======== Supplied data
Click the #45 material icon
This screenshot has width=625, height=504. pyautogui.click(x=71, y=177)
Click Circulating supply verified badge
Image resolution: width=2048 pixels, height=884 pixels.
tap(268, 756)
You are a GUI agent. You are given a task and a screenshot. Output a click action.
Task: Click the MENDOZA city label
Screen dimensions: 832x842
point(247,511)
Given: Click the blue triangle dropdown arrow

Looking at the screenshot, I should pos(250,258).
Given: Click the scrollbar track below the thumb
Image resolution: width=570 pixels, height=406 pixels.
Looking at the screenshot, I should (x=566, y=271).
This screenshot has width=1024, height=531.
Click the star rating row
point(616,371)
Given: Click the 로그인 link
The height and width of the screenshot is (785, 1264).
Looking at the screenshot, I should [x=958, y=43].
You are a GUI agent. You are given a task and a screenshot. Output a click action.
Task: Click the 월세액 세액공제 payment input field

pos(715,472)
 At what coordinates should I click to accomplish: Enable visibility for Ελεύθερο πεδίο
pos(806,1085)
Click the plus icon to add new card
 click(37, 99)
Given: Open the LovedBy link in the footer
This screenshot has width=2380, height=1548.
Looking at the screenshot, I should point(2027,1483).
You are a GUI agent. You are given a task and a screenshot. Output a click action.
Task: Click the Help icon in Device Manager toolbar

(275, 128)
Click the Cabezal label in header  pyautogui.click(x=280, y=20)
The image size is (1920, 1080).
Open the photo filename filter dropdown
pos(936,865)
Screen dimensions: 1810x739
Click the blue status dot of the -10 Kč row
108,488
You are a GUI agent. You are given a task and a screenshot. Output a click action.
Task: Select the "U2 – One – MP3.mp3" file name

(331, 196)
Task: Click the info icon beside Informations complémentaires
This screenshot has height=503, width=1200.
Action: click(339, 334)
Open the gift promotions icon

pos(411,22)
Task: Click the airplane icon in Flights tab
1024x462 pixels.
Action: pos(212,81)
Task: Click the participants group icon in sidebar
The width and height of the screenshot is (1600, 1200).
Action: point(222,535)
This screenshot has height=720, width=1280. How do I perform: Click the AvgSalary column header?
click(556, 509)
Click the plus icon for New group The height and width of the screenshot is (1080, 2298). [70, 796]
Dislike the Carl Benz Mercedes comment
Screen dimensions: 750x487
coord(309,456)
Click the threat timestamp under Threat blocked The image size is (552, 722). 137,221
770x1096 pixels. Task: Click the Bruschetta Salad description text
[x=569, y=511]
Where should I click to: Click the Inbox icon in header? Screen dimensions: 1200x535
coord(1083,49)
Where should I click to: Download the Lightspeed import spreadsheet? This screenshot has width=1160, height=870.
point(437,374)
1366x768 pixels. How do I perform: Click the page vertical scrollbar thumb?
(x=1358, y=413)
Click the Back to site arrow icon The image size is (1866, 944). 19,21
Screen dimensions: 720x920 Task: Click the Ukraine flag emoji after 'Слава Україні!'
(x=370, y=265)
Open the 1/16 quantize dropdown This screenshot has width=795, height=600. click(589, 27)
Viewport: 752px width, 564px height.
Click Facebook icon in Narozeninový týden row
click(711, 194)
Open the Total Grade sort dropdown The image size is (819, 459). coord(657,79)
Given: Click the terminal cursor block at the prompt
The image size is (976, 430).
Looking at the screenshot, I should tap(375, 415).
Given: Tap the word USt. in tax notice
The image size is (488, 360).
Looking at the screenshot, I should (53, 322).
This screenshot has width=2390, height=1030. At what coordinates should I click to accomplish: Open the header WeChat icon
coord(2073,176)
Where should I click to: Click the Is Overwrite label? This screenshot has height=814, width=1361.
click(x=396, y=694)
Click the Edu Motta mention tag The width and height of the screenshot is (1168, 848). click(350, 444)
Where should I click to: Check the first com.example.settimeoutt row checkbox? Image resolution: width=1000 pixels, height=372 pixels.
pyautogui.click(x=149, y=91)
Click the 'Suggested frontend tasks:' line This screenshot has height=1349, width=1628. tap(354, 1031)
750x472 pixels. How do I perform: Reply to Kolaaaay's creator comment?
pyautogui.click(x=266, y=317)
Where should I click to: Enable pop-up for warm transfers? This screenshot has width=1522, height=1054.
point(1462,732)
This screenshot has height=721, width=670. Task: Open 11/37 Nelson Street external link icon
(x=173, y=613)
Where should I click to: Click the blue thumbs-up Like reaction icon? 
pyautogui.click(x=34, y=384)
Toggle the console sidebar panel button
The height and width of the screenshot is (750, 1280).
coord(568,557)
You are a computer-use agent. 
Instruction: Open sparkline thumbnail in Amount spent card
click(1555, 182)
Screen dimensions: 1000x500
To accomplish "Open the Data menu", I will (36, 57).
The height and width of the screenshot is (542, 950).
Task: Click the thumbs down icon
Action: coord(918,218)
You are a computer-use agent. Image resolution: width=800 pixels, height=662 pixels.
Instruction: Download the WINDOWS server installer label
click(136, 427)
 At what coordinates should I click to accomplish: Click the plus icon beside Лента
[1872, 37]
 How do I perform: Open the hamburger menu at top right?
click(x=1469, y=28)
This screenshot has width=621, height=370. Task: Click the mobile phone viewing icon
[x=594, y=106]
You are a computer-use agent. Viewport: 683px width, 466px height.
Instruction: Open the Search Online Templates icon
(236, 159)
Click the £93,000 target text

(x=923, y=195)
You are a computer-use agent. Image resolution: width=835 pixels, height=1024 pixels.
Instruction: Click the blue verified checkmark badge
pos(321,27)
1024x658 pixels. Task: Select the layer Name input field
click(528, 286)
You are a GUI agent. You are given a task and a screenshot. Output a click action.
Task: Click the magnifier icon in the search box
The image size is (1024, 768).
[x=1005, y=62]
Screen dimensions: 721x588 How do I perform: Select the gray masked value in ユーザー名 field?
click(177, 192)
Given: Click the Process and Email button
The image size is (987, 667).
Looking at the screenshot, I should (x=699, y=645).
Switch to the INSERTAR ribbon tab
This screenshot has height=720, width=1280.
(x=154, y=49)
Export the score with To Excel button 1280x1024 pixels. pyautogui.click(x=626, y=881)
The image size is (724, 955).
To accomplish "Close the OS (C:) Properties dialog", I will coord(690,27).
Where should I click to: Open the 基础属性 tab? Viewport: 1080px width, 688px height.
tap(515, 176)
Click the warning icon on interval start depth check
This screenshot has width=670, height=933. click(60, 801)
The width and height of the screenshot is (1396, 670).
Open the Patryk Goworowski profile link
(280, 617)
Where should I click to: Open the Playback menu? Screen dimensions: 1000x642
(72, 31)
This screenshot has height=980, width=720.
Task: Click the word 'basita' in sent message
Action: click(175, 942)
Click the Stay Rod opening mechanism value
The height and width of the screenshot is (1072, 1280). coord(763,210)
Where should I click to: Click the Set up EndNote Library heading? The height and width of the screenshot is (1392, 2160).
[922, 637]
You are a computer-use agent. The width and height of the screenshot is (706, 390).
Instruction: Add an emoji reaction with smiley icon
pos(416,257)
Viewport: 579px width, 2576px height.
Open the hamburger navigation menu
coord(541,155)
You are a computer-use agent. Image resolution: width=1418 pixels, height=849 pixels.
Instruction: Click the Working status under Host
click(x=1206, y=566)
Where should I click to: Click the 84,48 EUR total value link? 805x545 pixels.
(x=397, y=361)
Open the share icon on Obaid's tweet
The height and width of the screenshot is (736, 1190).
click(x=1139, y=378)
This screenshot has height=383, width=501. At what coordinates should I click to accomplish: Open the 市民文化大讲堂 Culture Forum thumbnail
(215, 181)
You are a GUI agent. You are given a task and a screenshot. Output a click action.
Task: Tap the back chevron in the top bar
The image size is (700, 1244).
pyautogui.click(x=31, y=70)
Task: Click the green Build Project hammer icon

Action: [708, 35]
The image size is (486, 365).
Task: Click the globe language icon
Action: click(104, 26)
================
Each record is to be reproduced exactly as it appears.

#### Answer
Click the #45 material icon
This screenshot has width=625, height=504. pyautogui.click(x=71, y=177)
Click Circulating supply verified badge
Image resolution: width=2048 pixels, height=884 pixels.
tap(268, 756)
You are a GUI agent. You are given a task and a screenshot. Output a click action.
Task: Click the MENDOZA city label
Screen dimensions: 832x842
point(247,511)
Given: Click the blue triangle dropdown arrow

Looking at the screenshot, I should pos(250,258).
Given: Click the scrollbar track below the thumb
Image resolution: width=570 pixels, height=406 pixels.
Looking at the screenshot, I should (x=566, y=271).
This screenshot has width=1024, height=531.
Click the star rating row
point(616,371)
Given: Click the 로그인 link
The height and width of the screenshot is (785, 1264).
Looking at the screenshot, I should [x=958, y=43].
You are a GUI agent. You are given a task and a screenshot. Output a click action.
Task: Click the 월세액 세액공제 payment input field

pos(715,472)
 At what coordinates should I click to accomplish: Enable visibility for Ελεύθερο πεδίο
pos(806,1085)
Click the plus icon to add new card
 click(37, 99)
Given: Open the LovedBy link in the footer
This screenshot has width=2380, height=1548.
Looking at the screenshot, I should point(2027,1483).
You are a GUI agent. You are given a task and a screenshot. Output a click action.
Task: Click the Help icon in Device Manager toolbar

(275, 128)
Click the Cabezal label in header  pyautogui.click(x=280, y=20)
The image size is (1920, 1080).
Open the photo filename filter dropdown
pos(936,865)
Screen dimensions: 1810x739
Click the blue status dot of the -10 Kč row
108,488
You are a GUI agent. You are given a task and a screenshot. Output a click action.
Task: Select the "U2 – One – MP3.mp3" file name

(331, 196)
Task: Click the info icon beside Informations complémentaires
This screenshot has height=503, width=1200.
Action: click(339, 334)
Open the gift promotions icon

pos(411,22)
Task: Click the airplane icon in Flights tab
1024x462 pixels.
Action: pos(212,81)
Task: Click the participants group icon in sidebar
The width and height of the screenshot is (1600, 1200).
Action: point(222,535)
This screenshot has height=720, width=1280. How do I perform: Click the AvgSalary column header?
click(556, 509)
Click the plus icon for New group The height and width of the screenshot is (1080, 2298). [70, 796]
Dislike the Carl Benz Mercedes comment
Screen dimensions: 750x487
coord(309,456)
Click the threat timestamp under Threat blocked The image size is (552, 722). 137,221
770x1096 pixels. Task: Click the Bruschetta Salad description text
[x=569, y=511]
Where should I click to: Click the Inbox icon in header? Screen dimensions: 1200x535
coord(1083,49)
Where should I click to: Download the Lightspeed import spreadsheet? This screenshot has width=1160, height=870.
point(437,374)
1366x768 pixels. How do I perform: Click the page vertical scrollbar thumb?
(x=1358, y=413)
Click the Back to site arrow icon The image size is (1866, 944). 19,21
Screen dimensions: 720x920 Task: Click the Ukraine flag emoji after 'Слава Україні!'
(x=370, y=265)
Open the 1/16 quantize dropdown This screenshot has width=795, height=600. click(589, 27)
Viewport: 752px width, 564px height.
Click Facebook icon in Narozeninový týden row
click(711, 194)
Open the Total Grade sort dropdown The image size is (819, 459). coord(657,79)
Given: Click the terminal cursor block at the prompt
The image size is (976, 430).
Looking at the screenshot, I should tap(375, 415).
Given: Tap the word USt. in tax notice
The image size is (488, 360).
Looking at the screenshot, I should (53, 322).
This screenshot has width=2390, height=1030. At what coordinates should I click to accomplish: Open the header WeChat icon
coord(2073,176)
Where should I click to: Click the Is Overwrite label? This screenshot has height=814, width=1361.
click(x=396, y=694)
Click the Edu Motta mention tag The width and height of the screenshot is (1168, 848). click(350, 444)
Where should I click to: Check the first com.example.settimeoutt row checkbox? Image resolution: width=1000 pixels, height=372 pixels.
pyautogui.click(x=149, y=91)
Click the 'Suggested frontend tasks:' line This screenshot has height=1349, width=1628. tap(354, 1031)
750x472 pixels. How do I perform: Reply to Kolaaaay's creator comment?
pyautogui.click(x=266, y=317)
Where should I click to: Enable pop-up for warm transfers? This screenshot has width=1522, height=1054.
point(1462,732)
This screenshot has height=721, width=670. Task: Open 11/37 Nelson Street external link icon
(x=173, y=613)
Where should I click to: Click the blue thumbs-up Like reaction icon? 
pyautogui.click(x=34, y=384)
Toggle the console sidebar panel button
The height and width of the screenshot is (750, 1280).
coord(568,557)
You are a computer-use agent. 
Instruction: Open sparkline thumbnail in Amount spent card
click(1555, 182)
Screen dimensions: 1000x500
To accomplish "Open the Data menu", I will (36, 57).
The height and width of the screenshot is (542, 950).
Task: Click the thumbs down icon
Action: coord(918,218)
You are a computer-use agent. Image resolution: width=800 pixels, height=662 pixels.
Instruction: Download the WINDOWS server installer label
click(136, 427)
 At what coordinates should I click to accomplish: Click the plus icon beside Лента
[1872, 37]
 How do I perform: Open the hamburger menu at top right?
click(x=1469, y=28)
This screenshot has width=621, height=370. Task: Click the mobile phone viewing icon
[x=594, y=106]
You are a computer-use agent. Viewport: 683px width, 466px height.
Instruction: Open the Search Online Templates icon
(236, 159)
Click the £93,000 target text

(x=923, y=195)
You are a computer-use agent. Image resolution: width=835 pixels, height=1024 pixels.
Instruction: Click the blue verified checkmark badge
pos(321,27)
1024x658 pixels. Task: Select the layer Name input field
click(528, 286)
You are a GUI agent. You are given a task and a screenshot. Output a click action.
Task: Click the magnifier icon in the search box
The image size is (1024, 768).
[x=1005, y=62]
Screen dimensions: 721x588 How do I perform: Select the gray masked value in ユーザー名 field?
click(177, 192)
Given: Click the Process and Email button
The image size is (987, 667).
Looking at the screenshot, I should (x=699, y=645).
Switch to the INSERTAR ribbon tab
This screenshot has height=720, width=1280.
(x=154, y=49)
Export the score with To Excel button 1280x1024 pixels. pyautogui.click(x=626, y=881)
The image size is (724, 955).
To accomplish "Close the OS (C:) Properties dialog", I will coord(690,27).
Where should I click to: Open the 基础属性 tab? Viewport: 1080px width, 688px height.
tap(515, 176)
Click the warning icon on interval start depth check
This screenshot has width=670, height=933. click(60, 801)
The width and height of the screenshot is (1396, 670).
Open the Patryk Goworowski profile link
(280, 617)
Where should I click to: Open the Playback menu? Screen dimensions: 1000x642
(72, 31)
This screenshot has height=980, width=720.
Task: Click the word 'basita' in sent message
Action: click(175, 942)
Click the Stay Rod opening mechanism value
The height and width of the screenshot is (1072, 1280). coord(763,210)
Where should I click to: Click the Set up EndNote Library heading? The height and width of the screenshot is (1392, 2160).
[922, 637]
You are a computer-use agent. The width and height of the screenshot is (706, 390).
Instruction: Add an emoji reaction with smiley icon
pos(416,257)
Viewport: 579px width, 2576px height.
Open the hamburger navigation menu
coord(541,155)
You are a computer-use agent. Image resolution: width=1418 pixels, height=849 pixels.
Instruction: Click the Working status under Host
click(x=1206, y=566)
Where should I click to: Click the 84,48 EUR total value link? 805x545 pixels.
(x=397, y=361)
Open the share icon on Obaid's tweet
The height and width of the screenshot is (736, 1190).
click(x=1139, y=378)
This screenshot has height=383, width=501. At what coordinates should I click to accomplish: Open the 市民文化大讲堂 Culture Forum thumbnail
(215, 181)
You are a GUI agent. You are given a task and a screenshot. Output a click action.
Task: Tap the back chevron in the top bar
The image size is (700, 1244).
pyautogui.click(x=31, y=70)
Task: Click the green Build Project hammer icon

Action: [708, 35]
The image size is (486, 365).
Task: Click the globe language icon
Action: click(104, 26)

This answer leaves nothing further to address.